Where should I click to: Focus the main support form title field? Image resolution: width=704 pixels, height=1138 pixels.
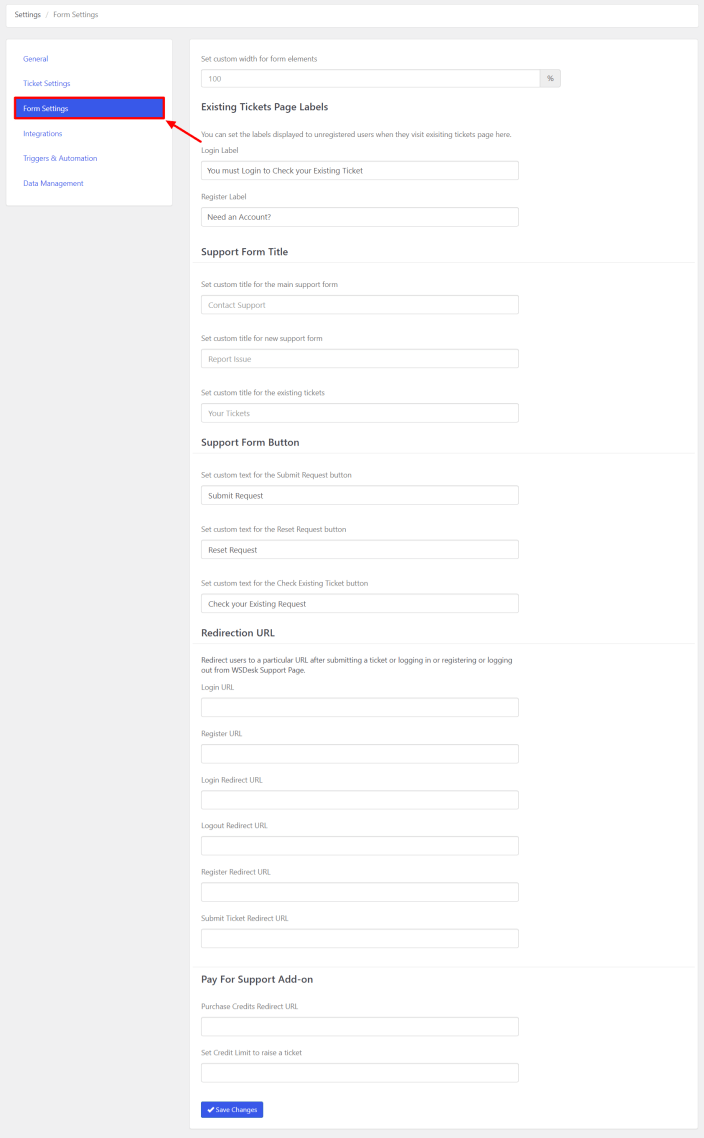coord(359,304)
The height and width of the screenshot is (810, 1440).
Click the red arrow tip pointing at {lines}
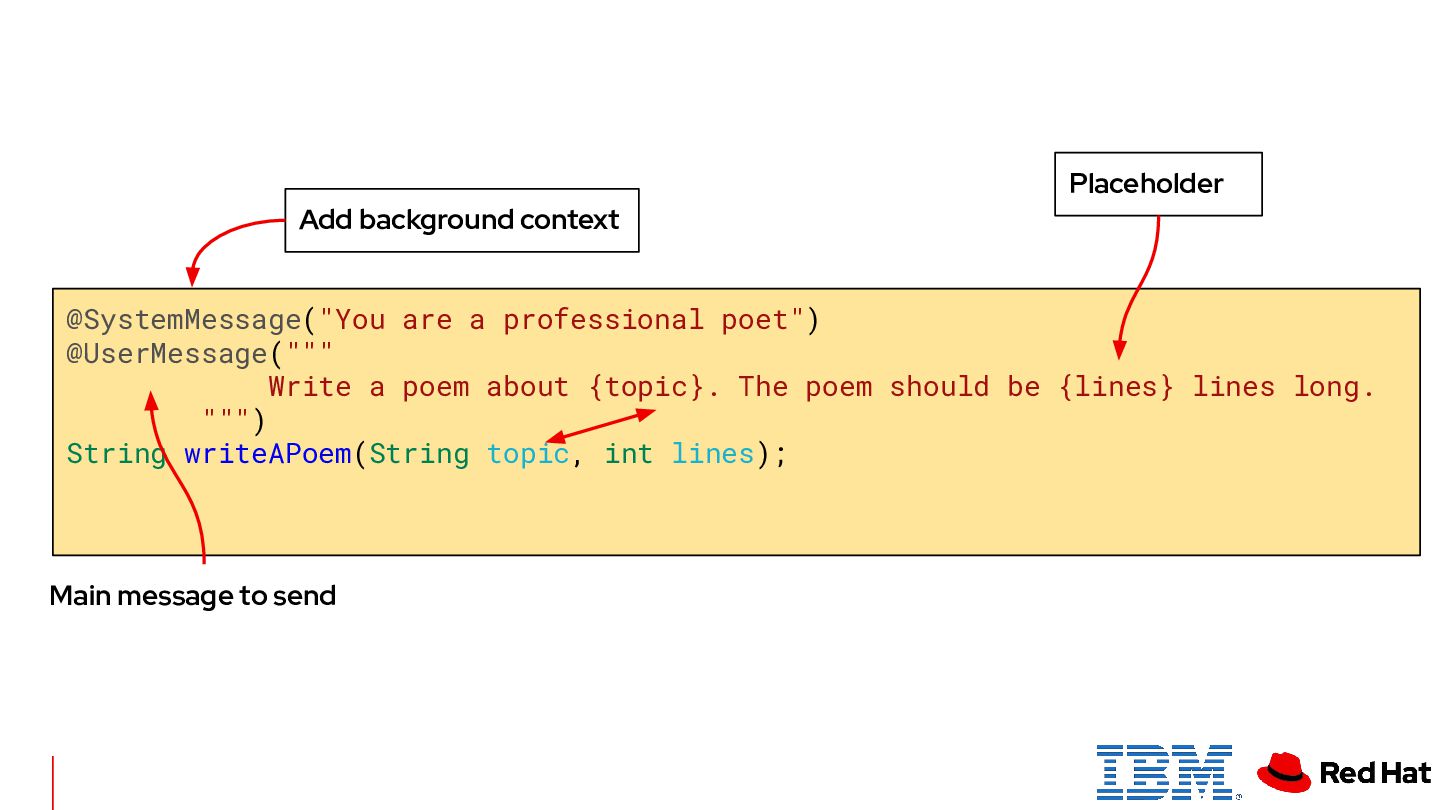pos(1119,351)
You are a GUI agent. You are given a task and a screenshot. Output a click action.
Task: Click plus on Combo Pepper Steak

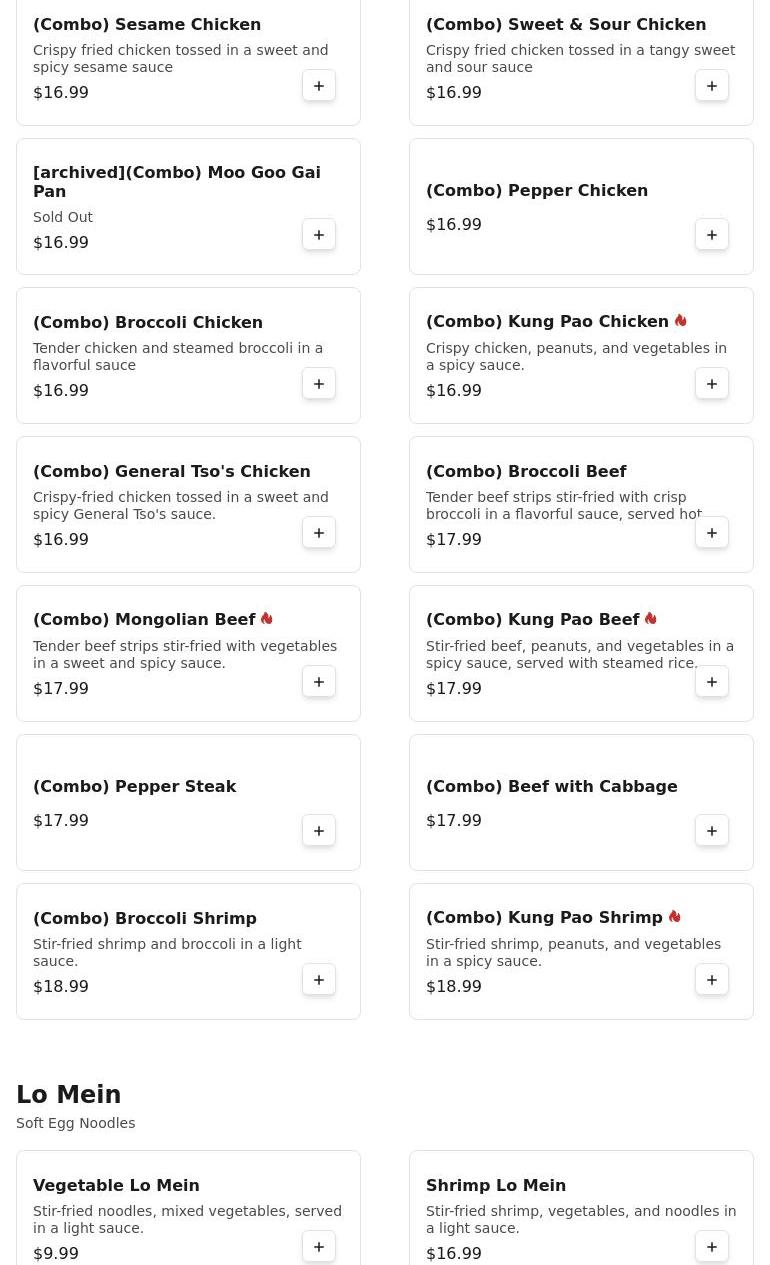click(319, 831)
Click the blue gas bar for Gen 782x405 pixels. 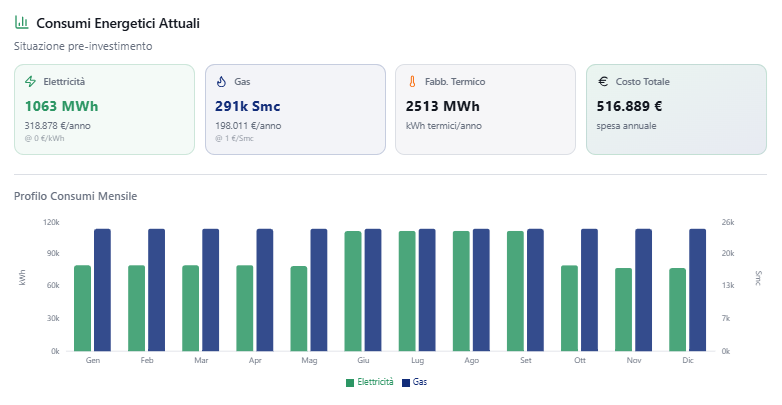[x=102, y=290]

- _What the task requires_
Pull every line containing "screenshot" from the material above.

- _Answer to the exercise_
The height and width of the screenshot is (810, 1440).
You are a GUI agent. You are given a task and a screenshot. Output a click action.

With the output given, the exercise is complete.